Cesario Alejandro Félix Padilla Figueroa along with two colleagues had created the Human Rights Defence Committee at the UNAH in July 2015, to document human rights violations in the context of the protests at the university, which were taking place on a regular basis inside the educational institution.
This ruling, which dismissed the evidence submitted by the defence representing Padilla and his two fellow students, was handed down at the Sentencing Court [Tribunal de Sentencias] in Tegucigalpa, the Honduran capital, after the PEN member had fought a long legal process including detention and arrest warrants. The crime is punishable with between 3 and 5 years’ imprisonment. The judge will hand down the final sentence on 27 July 2017.

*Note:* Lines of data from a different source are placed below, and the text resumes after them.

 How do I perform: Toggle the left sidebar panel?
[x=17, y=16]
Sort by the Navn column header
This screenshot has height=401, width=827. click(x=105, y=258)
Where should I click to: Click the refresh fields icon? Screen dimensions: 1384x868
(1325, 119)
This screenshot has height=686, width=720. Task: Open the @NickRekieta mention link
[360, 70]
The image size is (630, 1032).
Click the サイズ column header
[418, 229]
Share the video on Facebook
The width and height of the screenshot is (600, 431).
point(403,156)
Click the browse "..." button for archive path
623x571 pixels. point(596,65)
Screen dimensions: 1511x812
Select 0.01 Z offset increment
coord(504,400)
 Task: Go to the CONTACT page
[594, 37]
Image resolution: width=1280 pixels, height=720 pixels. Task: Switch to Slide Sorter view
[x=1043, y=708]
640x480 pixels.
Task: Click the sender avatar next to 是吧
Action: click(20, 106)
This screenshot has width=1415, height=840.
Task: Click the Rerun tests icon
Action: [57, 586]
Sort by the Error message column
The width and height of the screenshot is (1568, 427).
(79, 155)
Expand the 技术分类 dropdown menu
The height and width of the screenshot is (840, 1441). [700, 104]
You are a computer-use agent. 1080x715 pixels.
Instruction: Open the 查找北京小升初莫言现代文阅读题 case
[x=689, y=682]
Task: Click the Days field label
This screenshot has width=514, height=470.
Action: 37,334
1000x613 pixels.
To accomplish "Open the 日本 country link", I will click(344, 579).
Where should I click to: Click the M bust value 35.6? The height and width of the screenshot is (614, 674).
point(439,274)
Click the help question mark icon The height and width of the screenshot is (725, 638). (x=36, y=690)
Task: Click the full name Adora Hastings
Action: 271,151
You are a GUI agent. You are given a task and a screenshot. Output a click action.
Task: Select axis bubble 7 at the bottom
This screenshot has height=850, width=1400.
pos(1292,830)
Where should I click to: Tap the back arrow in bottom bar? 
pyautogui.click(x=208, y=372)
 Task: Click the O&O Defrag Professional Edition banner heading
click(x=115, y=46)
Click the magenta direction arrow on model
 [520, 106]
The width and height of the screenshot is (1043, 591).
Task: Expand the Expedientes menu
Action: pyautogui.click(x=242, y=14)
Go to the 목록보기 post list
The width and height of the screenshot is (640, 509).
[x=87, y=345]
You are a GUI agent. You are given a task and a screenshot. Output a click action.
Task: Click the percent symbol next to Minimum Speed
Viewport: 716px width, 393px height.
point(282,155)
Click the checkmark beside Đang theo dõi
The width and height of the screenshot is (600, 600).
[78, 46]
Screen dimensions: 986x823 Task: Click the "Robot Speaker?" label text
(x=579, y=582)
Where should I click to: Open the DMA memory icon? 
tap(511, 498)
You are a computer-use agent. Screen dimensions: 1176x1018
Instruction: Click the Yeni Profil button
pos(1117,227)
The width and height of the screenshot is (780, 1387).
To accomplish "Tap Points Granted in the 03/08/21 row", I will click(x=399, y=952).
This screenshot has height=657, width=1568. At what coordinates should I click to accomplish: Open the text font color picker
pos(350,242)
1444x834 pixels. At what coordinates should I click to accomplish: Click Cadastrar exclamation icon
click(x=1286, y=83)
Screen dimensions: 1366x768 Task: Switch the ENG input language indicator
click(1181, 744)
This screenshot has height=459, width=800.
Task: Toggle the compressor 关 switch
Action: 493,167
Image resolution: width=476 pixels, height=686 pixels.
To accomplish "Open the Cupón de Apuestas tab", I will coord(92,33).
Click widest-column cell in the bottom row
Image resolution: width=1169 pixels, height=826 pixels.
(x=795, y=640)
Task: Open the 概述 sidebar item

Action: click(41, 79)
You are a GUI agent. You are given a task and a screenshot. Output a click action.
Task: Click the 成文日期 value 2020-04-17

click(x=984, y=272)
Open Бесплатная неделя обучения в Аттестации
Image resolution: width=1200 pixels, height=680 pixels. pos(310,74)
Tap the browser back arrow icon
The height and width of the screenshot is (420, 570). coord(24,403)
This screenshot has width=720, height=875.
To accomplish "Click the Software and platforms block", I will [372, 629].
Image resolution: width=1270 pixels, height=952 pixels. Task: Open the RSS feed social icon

PEN International believes that Padilla and the other university students are being persecuted for exercising their right to free expression, association and assembly, which form part of the country’s constitution (Articles 72-75 and 79), as well as the American Convention on Human Rights (Articles 13 and 15), the Declaration on Human Rights Defenders approved by the UN in 1999 and the International Covenant on Civil and Political Rights (Articles 19 and 21), to which Honduras is state party. PEN calls on the Honduran authorities not to criminalise social protests and to annul the ruling issued against Padilla and his colleagues.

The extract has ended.